ITALIAN scientists have unearthed one of the oldest-ever Neanderthal skeletons, estimated to be between 130,000 and 170,000 years old.
The so-called “Altamura Man” has become the oldest Neanderthal to have his DNA extracted by researchers, who have been trying to free the skeleton for more than 20 years from the rock it is embedded in, deep inside an Italian cave.
Scientists first found the intact skeleton of an ancient human in 1993, nestled among the stalactites and stalagmites of the limestone cave of Lamalunga, near Altamura in southern Italy, Live Science reports.
Despite the discovery being made more than two decades ago, a new study has evaluated the DNA from a piece of its right shoulder blade, and found that the fossil was in fact a Neanderthal. However, despite looking intact, the bone is too old to allow scientists to perform a genome sequence.
Study co-author David Caramelli, a molecular anthropologist at the University of Florence in Italy, said that “next generation DNA-sequencing technologies … could provide important results on the Neanderthal genome”.

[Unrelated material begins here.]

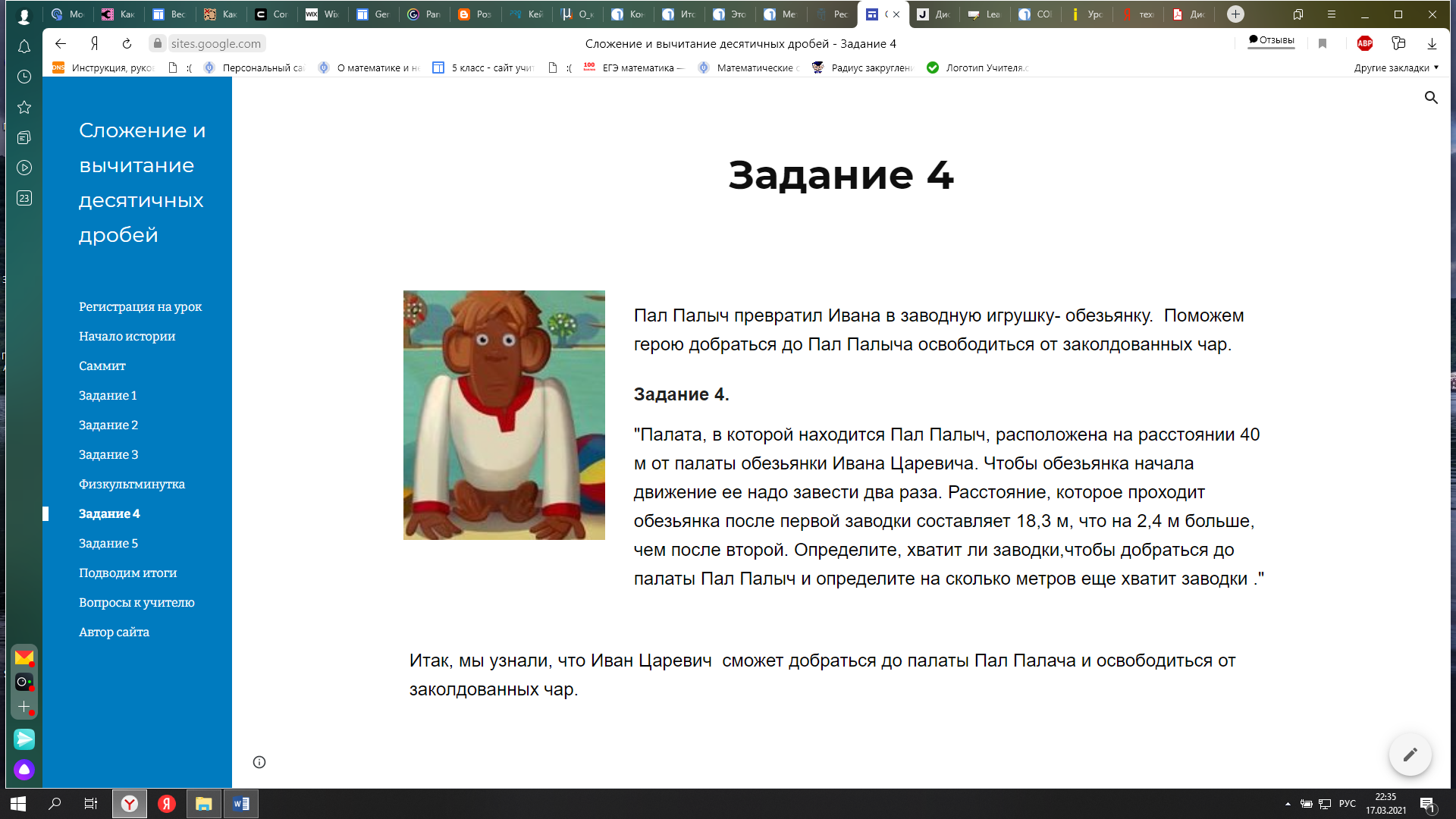
Task: Open the downloads arrow icon
Action: [1432, 44]
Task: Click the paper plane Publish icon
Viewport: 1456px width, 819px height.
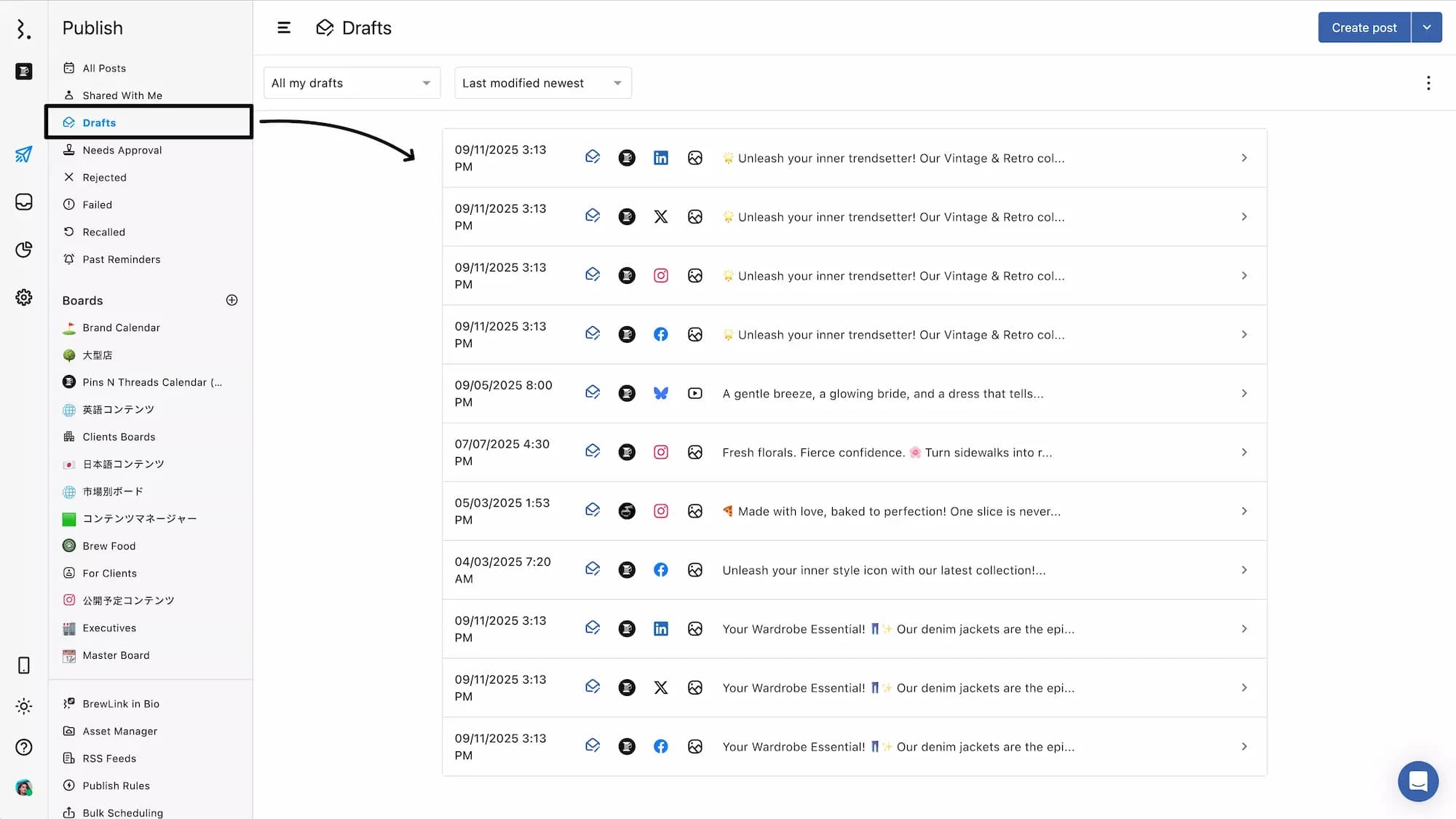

Because of its intact nature, the Altamura Man can provide a more clear picture of the life led by Neanderthals, particularly in relation to genetics, anatomy, ecology and lifestyle.
“We have a nearly complete human fossil skeleton to describe and study in detail. It is a dream,” said co-author Fabio Di Vincenzo, a palaeoanthropologist at Sapienza University of Rome.
“His morphology offers a rare glimpse on the earliest phase of the evolutionary history of Neanderthals and on one of the most crucial events in human evolution. He can help us better understand when — and, in particular, how — Neanderthals evolved.”
Neanderthals are the closest relatives of modern humans, and roamed Asia and Europe until their extinction about 40,000 years ago.
Modern humans — Homo sapiens — as we know them emerged about 300,000 years ago from Africa, and lived for many years alongside the Neanderthals, often breeding with them.
According to live science, the last sexual relationships between Neanderthals and Homo sapiens occurred 47,000 years ago — meaning that 1.5 to 2.1 per cent of the DNA of anyone living outside Africa today is Neanderthal in origin.
In 2010, scientists completed the first sequence of the Neanderthal genome using extracts from fossils, which revealed that modern humans occasionally successfully bred with Neanderthals. This suggests that people outside Africa — where the modern human originated — had more Neanderthal genes than Africans.